Four trends in emerging markets

Investing

Emerging markets continue to offer good potential for investors, says John Moorhead, head of global emerging markets, Maple-Brown Abbott.
Key Takeaways
  • Both China and India are experiencing a dramatic shift in the number of people moving up into the ‘middle income’ bracket, driving ever-increasing demand for goods and services
  • Around half of emerging markets are currently experiencing an ageing of their populations
  • Companies are seeking to diversify their supply chains and bring them closer to home, or to more benign countries, such as Mexico or southeast Asia
Tuk Tuk parked in front of the Independence monument, inspired by Khmer traditional architecture, in Phnom Penh, Cambodia capital city at night.
investors in emerging markets need to keep an eye on the macroeconomics and bigger picture trends., says John Moorhead, head of global emerging markets, Maple-Brown Abbott. | Image source: Getty Images

There are four key macro themes driving growth across emerging markets (Asia, Eastern Europe, the Middle East, Africa and Latin America) that investors should be aware of, the head of global emerging markets at Maple-Brown Abbott, John Moorhead, says.

1. Mass consumption

Both China and India are experiencing a dramatic shift in the number of people moving up into the ‘middle income’ bracket, driving ever-increasing demand for goods and services.

The sheer scale of this is unprecedented in human history. In the last decade, over 50 million people per year in China were lifted from poverty to the middle class. India could be the next major driver of this trend, where there is still around 300 million people living on less than $10 a day and consumption is growing by seven per cent a year.

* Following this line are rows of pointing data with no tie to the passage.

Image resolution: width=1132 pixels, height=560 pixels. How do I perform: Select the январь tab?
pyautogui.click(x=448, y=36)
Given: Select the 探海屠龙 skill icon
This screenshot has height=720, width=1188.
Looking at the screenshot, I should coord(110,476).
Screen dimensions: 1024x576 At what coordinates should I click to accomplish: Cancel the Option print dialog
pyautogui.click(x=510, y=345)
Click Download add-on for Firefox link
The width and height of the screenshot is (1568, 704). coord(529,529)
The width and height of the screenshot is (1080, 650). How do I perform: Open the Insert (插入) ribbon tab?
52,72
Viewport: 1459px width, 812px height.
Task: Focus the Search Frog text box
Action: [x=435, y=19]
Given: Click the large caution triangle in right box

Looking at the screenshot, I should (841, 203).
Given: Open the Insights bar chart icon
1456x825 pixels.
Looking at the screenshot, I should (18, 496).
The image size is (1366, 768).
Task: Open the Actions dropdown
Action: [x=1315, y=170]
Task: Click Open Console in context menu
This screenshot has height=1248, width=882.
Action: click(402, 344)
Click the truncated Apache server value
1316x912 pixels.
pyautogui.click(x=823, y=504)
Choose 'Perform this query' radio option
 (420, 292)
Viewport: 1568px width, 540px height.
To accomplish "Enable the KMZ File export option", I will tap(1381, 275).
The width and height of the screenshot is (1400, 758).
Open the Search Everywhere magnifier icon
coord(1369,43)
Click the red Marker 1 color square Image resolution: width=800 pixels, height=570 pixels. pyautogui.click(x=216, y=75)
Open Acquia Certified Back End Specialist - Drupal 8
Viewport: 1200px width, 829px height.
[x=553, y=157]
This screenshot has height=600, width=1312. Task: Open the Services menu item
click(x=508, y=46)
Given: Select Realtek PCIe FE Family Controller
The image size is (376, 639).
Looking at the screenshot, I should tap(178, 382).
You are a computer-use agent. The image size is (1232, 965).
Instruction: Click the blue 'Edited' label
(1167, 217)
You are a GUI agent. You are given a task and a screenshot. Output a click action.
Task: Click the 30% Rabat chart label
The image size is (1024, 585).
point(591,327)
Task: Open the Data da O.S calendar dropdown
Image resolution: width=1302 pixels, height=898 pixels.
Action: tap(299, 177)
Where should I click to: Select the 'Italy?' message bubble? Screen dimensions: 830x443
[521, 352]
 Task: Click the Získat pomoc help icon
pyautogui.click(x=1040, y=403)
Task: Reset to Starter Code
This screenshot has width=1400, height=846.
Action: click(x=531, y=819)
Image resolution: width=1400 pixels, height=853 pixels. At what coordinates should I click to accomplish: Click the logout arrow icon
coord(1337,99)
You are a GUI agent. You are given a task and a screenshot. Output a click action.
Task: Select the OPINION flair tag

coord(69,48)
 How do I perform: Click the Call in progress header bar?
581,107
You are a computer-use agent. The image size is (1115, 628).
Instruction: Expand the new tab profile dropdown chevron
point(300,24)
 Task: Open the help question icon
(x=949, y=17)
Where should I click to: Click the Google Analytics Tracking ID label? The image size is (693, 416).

The relative youth of many these populations is also a factor in the growing consumption. In Saudi Arabia, for example, the median age is 28 years old, and half the population is under 30. This compares to Australia’s median which is 37 years old.

2. Healthcare

The flipside to this mass consumption theme is that around half of emerging markets are currently experiencing an ageing of their populations. In China, North Asia and Eastern Europe, the average age is now rising. For example, in China the number of marriages peaked in 2012 and, while the one child policy was removed in 2016, the birth rate continues to fall.

This brings its own dynamics as spending shifts towards health care and older age products. Investment in and spending on health care will be a massive trend in emerging markets over the years ahead.

To put this in perspective, China currently spends around $500 per person a year on health care. This compares to the global average of $1,100 per person globally while in developed markets, it is closer to $4,000 per person.

3. Energy transition

For the world to transition to a low carbon economy will require efforts from both developed and emerging markets. While emerging markets are the largest total contributors to greenhouse gas emissions, we believe emerging markets also have the potential to provide the solutions the world needs.

Chinese President Xi Jinping’s presentation to the United Nations in September 2020 was a massive structural change, targeting peak emissions by 2030 and to be carbon neutral by 2060. Already, 70 per cent of the world’s solar panel production capacity is based in China. Across the board, emerging markets have all the raw materials and industrial capacity needed for the energy transition, including copper and lithium mines, through to battery and wind turbine makers and electric vehicle manufacturers.

4. Localisation and automation

The theme of localisation and automation is being driven by two major tailwinds – the ageing population and the geo-political risks and supply chain issues exposed by the COVID-19 pandemic.

Companies are seeking to diversify their supply chains and bring them closer to home, or to more benign countries, such as Mexico or southeast Asia. For instance, Samsung employs over 100,000 people in Vietnam and contributes to about a quarter of Vietnamese exports. At the same time, governments are focusing on developing their own industrial bases to ensure supply of critical components. This is a global trend but one that is clearly apparent in emerging markets.

Conclusion

The bear market in emerging market equities is well advanced, says Moorhead. While our investing focus is primarily on company fundamentals and stock selection, we believe investors in emerging markets need to keep an eye on the macroeconomics and bigger picture trends. Despite the current macroeconomic situation, there are some big underlying themes that will continue over the longer term regardless of short-term sentiment and markets.

In fact, the sell-off that’s happening now can allow investors to identify opportunities that are going to benefit from those longer-term themes at very attractive valuations, says Moorhead.